▸ Problem details
Repeat exactly the lines running from the first line of the data to the line containing "You are a computer-use agent. The", both ends included, and nothing else; drop the pictures.

▸ Data
------------------------------------------------
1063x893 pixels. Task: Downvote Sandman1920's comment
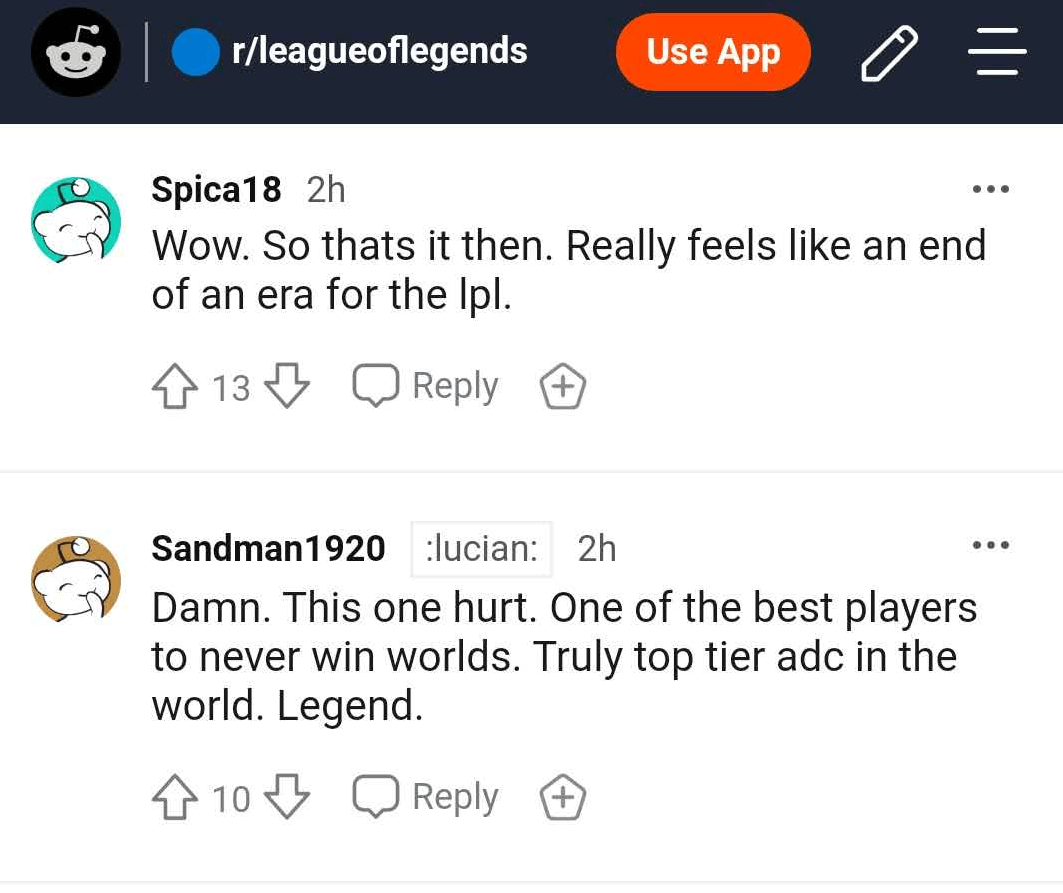[288, 798]
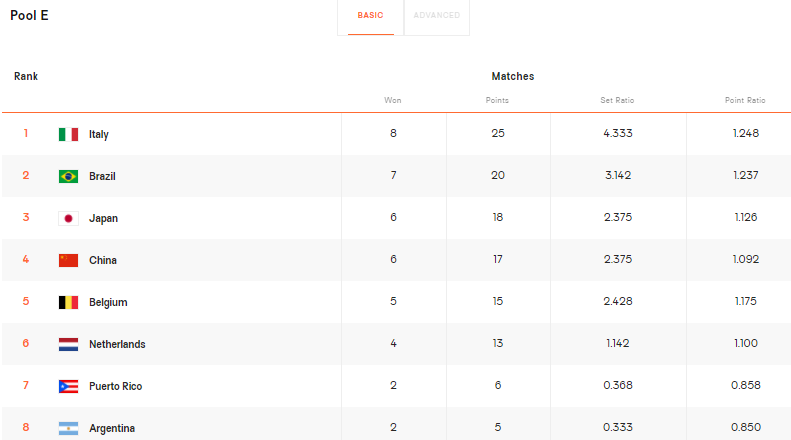
Task: Click the Argentina flag icon
Action: (68, 428)
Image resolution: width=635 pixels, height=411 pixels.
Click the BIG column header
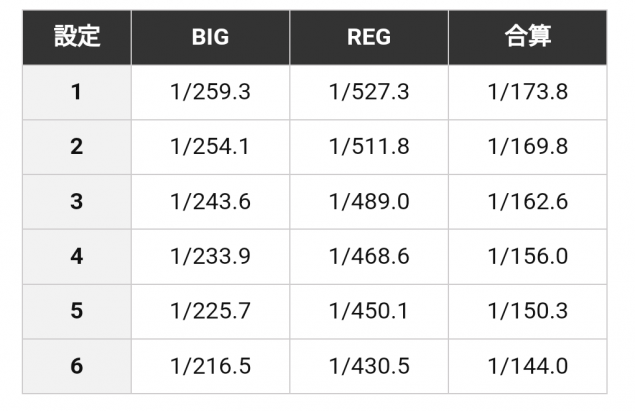210,38
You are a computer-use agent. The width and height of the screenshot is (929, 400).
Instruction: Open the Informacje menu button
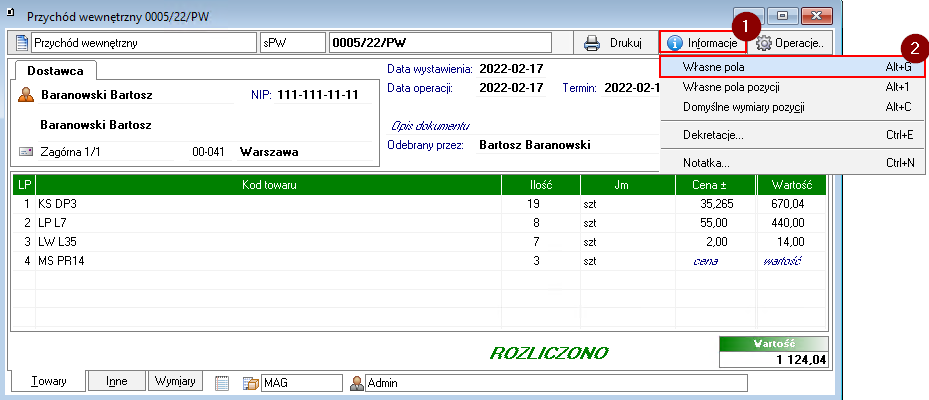[x=703, y=43]
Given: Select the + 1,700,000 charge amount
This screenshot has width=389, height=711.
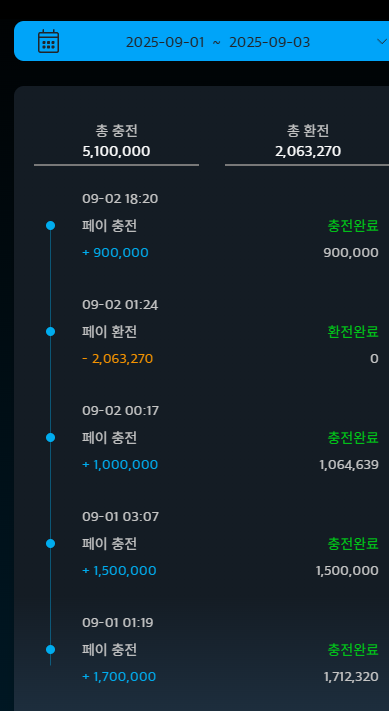Looking at the screenshot, I should (119, 677).
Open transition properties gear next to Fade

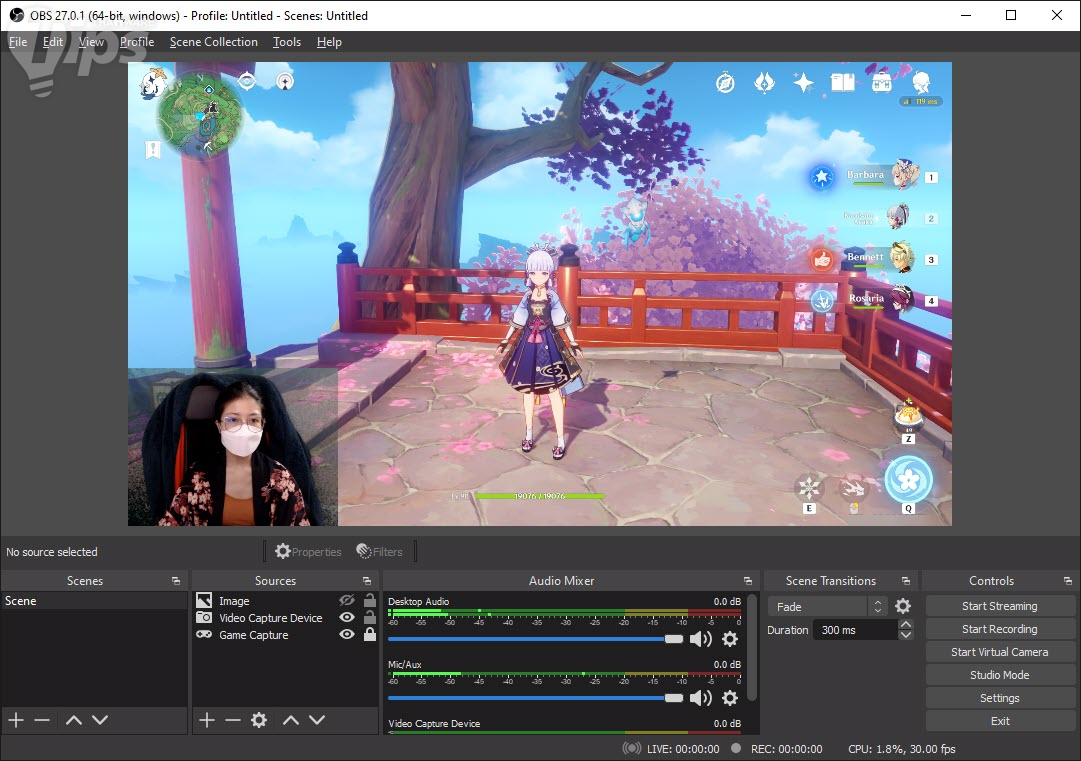[903, 607]
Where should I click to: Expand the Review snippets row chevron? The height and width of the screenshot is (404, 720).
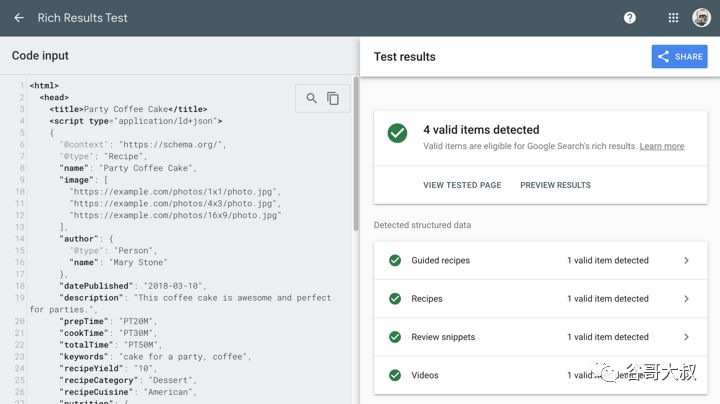tap(686, 337)
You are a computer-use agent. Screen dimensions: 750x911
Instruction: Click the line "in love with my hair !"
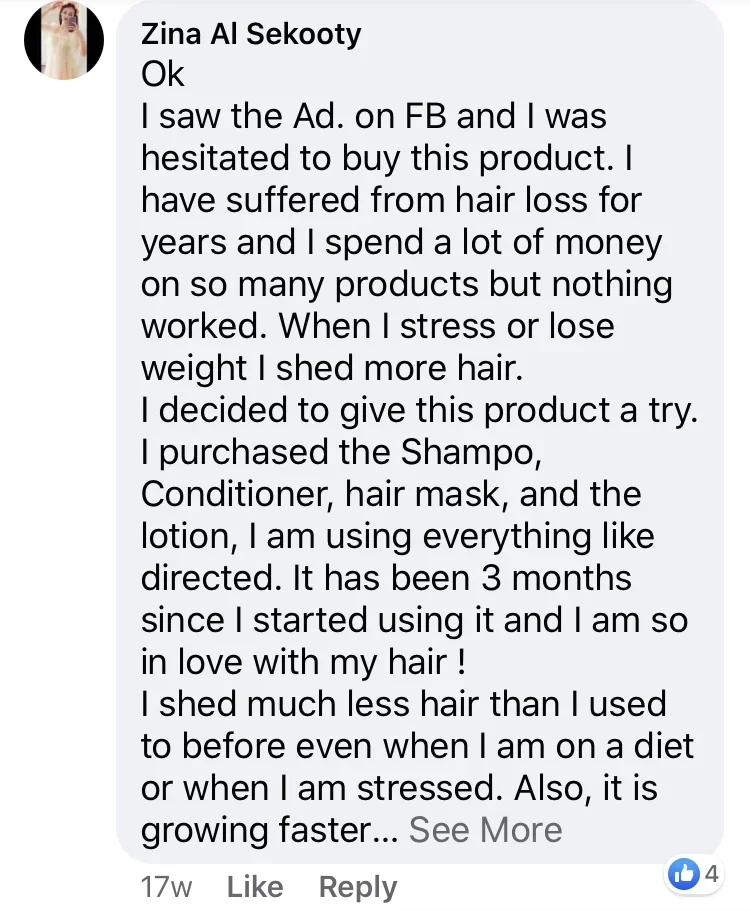pyautogui.click(x=295, y=663)
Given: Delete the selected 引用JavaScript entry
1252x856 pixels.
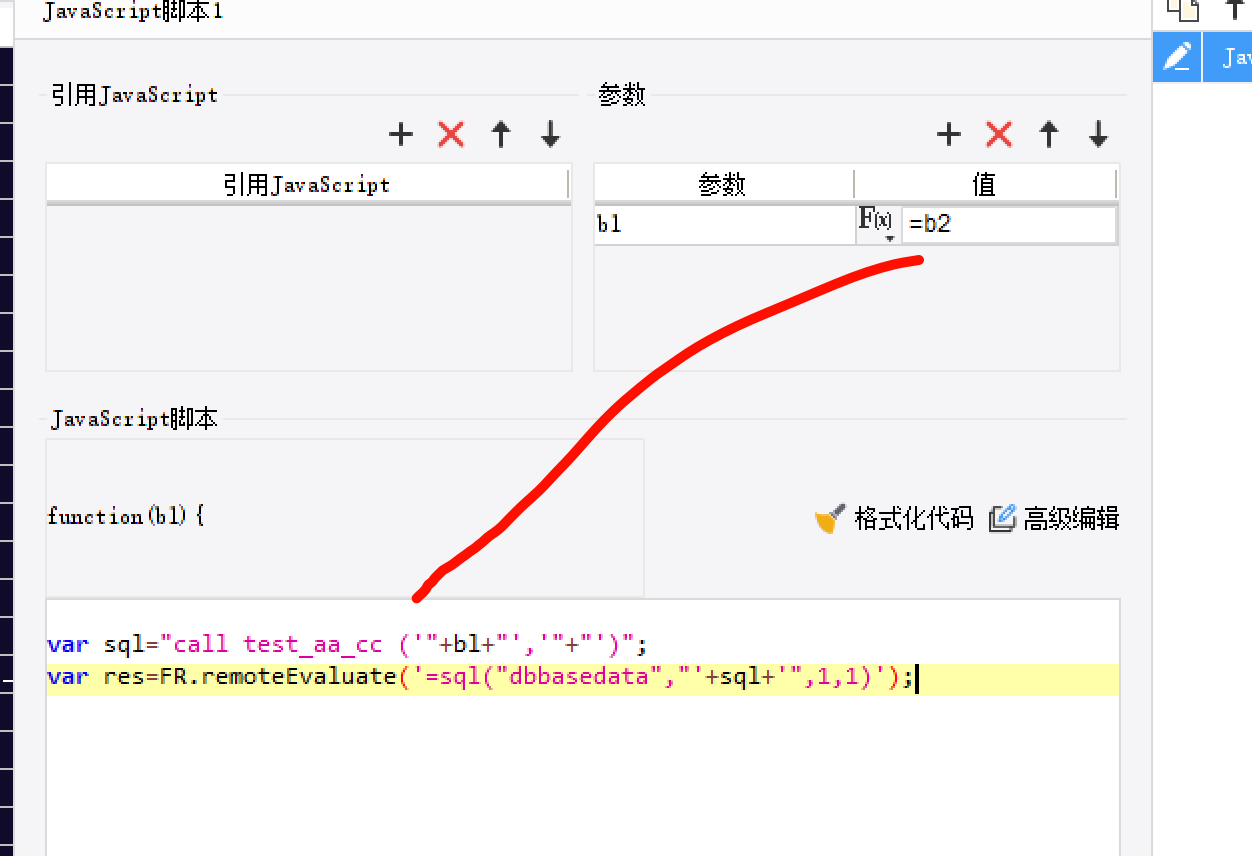Looking at the screenshot, I should pos(450,134).
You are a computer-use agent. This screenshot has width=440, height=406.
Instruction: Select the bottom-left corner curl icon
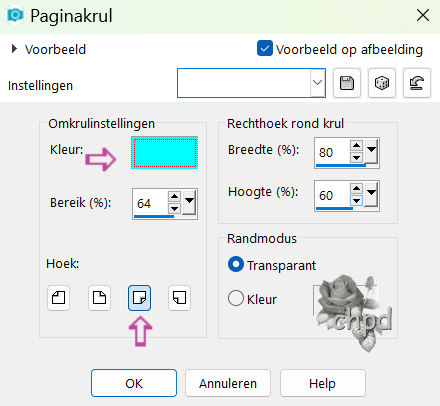pos(179,298)
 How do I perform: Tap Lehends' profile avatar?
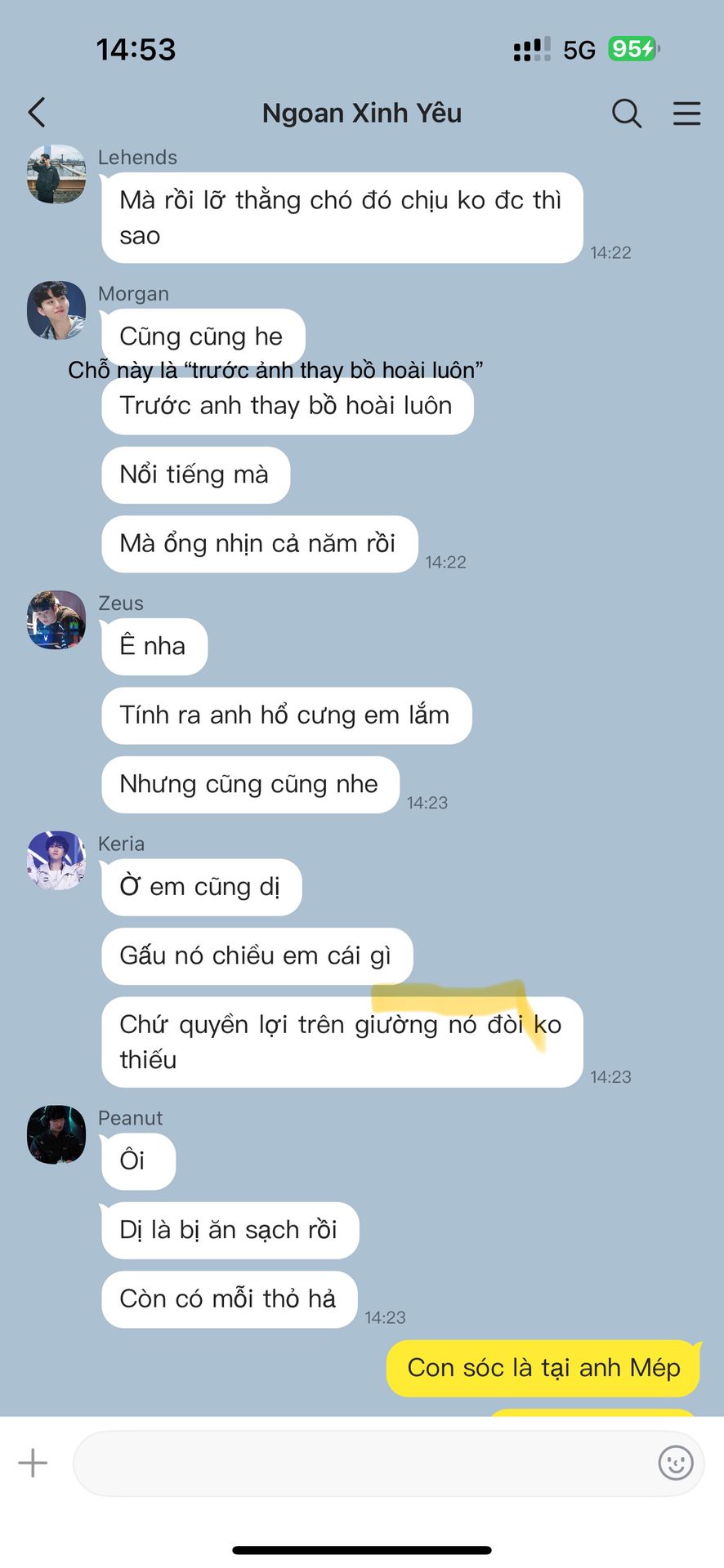point(56,174)
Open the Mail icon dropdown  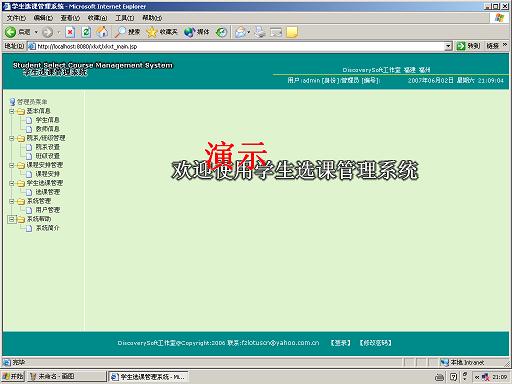[x=242, y=32]
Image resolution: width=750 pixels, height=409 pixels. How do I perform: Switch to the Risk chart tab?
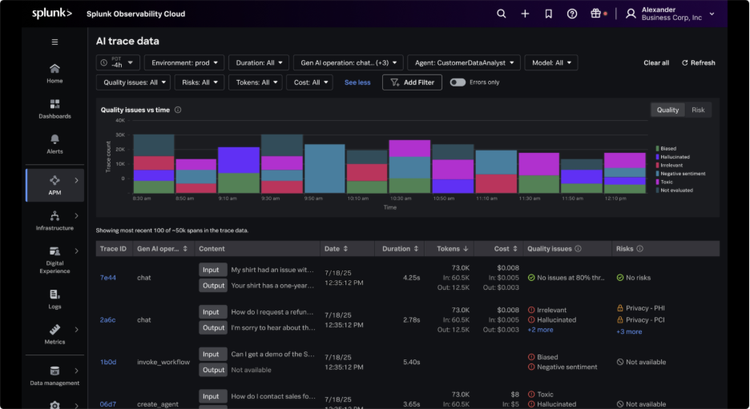[698, 110]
------------------------------------------------
▸ Finished task
1063x893 pixels. Task: Downvote Sandman1920's comment
[288, 798]
Task: Click the Argentina flag icon
Action: (68, 428)
Image resolution: width=635 pixels, height=411 pixels.
Click the BIG column header
210,38
You are a computer-use agent. The width and height of the screenshot is (929, 400).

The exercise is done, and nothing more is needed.